Comic Book Review - Dark Tower: The long Road Home #5


Up for review - Dark Tower: The long Road Home #5

  • Writers: Peter David/Robin Furth
  • Penciler: Jae Lee
  • Inker/Colourist: Richard Isanove

    This is the final issue of the 5 part mini series, so I won’t reveal too much of the plot, so I don’t spoil anything. Actually, not much really happens in the issue. Roland confronts the Crimson King, and is saved by Sheemie, then the Ka-Tet return to Gilead.

    I am a massive fan of the Dark Tower books. I have been reading the series since I was about 15 years old. I have also read every book that ties into the series, in both major, and minor ways.
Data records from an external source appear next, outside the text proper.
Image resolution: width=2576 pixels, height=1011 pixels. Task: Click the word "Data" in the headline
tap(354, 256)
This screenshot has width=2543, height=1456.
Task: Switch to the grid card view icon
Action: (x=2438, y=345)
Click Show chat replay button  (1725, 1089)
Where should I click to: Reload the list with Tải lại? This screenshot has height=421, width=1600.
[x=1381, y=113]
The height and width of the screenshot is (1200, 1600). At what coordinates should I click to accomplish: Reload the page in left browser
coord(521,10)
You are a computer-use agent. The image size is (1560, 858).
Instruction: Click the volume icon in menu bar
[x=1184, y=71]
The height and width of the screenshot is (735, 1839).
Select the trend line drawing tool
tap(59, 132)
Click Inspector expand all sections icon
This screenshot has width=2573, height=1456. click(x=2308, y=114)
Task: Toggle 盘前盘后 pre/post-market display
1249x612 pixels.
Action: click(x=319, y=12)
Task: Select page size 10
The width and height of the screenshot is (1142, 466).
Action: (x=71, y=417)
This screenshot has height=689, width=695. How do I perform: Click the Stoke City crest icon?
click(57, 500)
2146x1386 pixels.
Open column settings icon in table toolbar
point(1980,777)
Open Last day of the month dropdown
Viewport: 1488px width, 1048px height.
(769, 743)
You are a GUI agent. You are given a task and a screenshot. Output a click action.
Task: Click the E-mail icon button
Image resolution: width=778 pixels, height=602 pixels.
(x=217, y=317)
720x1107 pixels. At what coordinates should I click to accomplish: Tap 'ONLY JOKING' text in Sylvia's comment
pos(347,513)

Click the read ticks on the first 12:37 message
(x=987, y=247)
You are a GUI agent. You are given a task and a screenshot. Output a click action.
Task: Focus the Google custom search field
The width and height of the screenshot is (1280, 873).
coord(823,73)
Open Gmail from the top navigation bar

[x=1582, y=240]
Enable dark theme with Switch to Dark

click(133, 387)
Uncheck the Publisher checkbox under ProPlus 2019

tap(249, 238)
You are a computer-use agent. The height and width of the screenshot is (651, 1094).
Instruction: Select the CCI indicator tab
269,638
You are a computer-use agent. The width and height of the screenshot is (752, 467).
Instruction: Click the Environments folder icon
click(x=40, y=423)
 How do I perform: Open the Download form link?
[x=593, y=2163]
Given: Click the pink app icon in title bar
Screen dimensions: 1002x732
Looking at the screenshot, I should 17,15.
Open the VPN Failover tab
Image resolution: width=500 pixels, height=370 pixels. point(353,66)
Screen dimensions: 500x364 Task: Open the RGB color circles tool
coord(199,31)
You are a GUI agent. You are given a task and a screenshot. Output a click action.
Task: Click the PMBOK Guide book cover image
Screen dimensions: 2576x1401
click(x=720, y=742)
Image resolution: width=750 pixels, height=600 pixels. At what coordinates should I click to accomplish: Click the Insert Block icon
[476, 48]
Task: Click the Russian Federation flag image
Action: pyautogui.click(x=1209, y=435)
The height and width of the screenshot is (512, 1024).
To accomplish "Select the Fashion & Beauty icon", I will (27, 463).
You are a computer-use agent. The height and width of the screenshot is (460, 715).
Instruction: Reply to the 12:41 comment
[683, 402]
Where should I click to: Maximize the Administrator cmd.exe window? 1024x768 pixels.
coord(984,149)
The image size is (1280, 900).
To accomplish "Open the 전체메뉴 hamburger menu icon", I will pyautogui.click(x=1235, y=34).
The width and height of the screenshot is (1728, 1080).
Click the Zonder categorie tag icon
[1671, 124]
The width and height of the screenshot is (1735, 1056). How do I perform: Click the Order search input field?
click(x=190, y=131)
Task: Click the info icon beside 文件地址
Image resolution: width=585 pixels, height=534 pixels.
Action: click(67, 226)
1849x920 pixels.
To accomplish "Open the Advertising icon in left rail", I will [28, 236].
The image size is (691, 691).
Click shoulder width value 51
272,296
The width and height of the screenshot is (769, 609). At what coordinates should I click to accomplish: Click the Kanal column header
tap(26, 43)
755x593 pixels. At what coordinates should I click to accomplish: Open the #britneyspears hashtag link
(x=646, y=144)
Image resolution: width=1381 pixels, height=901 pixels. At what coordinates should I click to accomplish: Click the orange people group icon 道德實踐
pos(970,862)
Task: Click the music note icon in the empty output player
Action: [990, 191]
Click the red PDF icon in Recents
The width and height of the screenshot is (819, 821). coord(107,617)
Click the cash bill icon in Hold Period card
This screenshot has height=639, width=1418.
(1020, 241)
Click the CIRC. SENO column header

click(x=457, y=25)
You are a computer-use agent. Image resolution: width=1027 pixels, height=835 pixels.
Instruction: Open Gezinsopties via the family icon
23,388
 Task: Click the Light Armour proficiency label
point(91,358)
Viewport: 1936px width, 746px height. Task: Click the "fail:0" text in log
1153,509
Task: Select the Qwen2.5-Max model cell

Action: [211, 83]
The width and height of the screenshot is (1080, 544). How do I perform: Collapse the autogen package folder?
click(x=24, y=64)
To say I am a fan is an understatement.

    This mini series has explored a couple of story threads that were previously only hinted at, in Wizard & Glass, to that end it has been pretty good. One problem I have with Peter David’s storytelling here is way that the tale is told by an unseen narrator. The style in which the narrator tells the tale grates on me a little bit. I imagine the tale being told by an old man sitting on his porch drinking moonshine, with a piece of straw in his mouth. He uses phases like “I reckon’” and “Ain’t never gonna happen”. That is my only real problem with it, as all the characters talk exactly like they do in the books, and use the proper terminology for things.

    The artwork by Jae Lee is absolutely beautiful. However, it is a bit of a shame that every single scene, no matter whether is happy, sad, romantic, thrilling, fearful… looks like a scene from a Gothic horror tale. I know Stephen King writes a lot of horror stories, but the Dark Tower books were never about that, they were an epic fantasy tale. His artwork is appropriately dark the scenes with the Crimson King; however, the style is exactly the same in the scene when the Ka-Tet return Home. Gilead is supposed to be a place full of light and wonder, the last bastion of decency in Mid-World. Here though, the place looks like the ruins of a haunted castle.

    The back-ups by Robin Furth, are wonderful fan material, and are worth the $2.99 on there own. Also note, this stuff does not make it into the trade collections.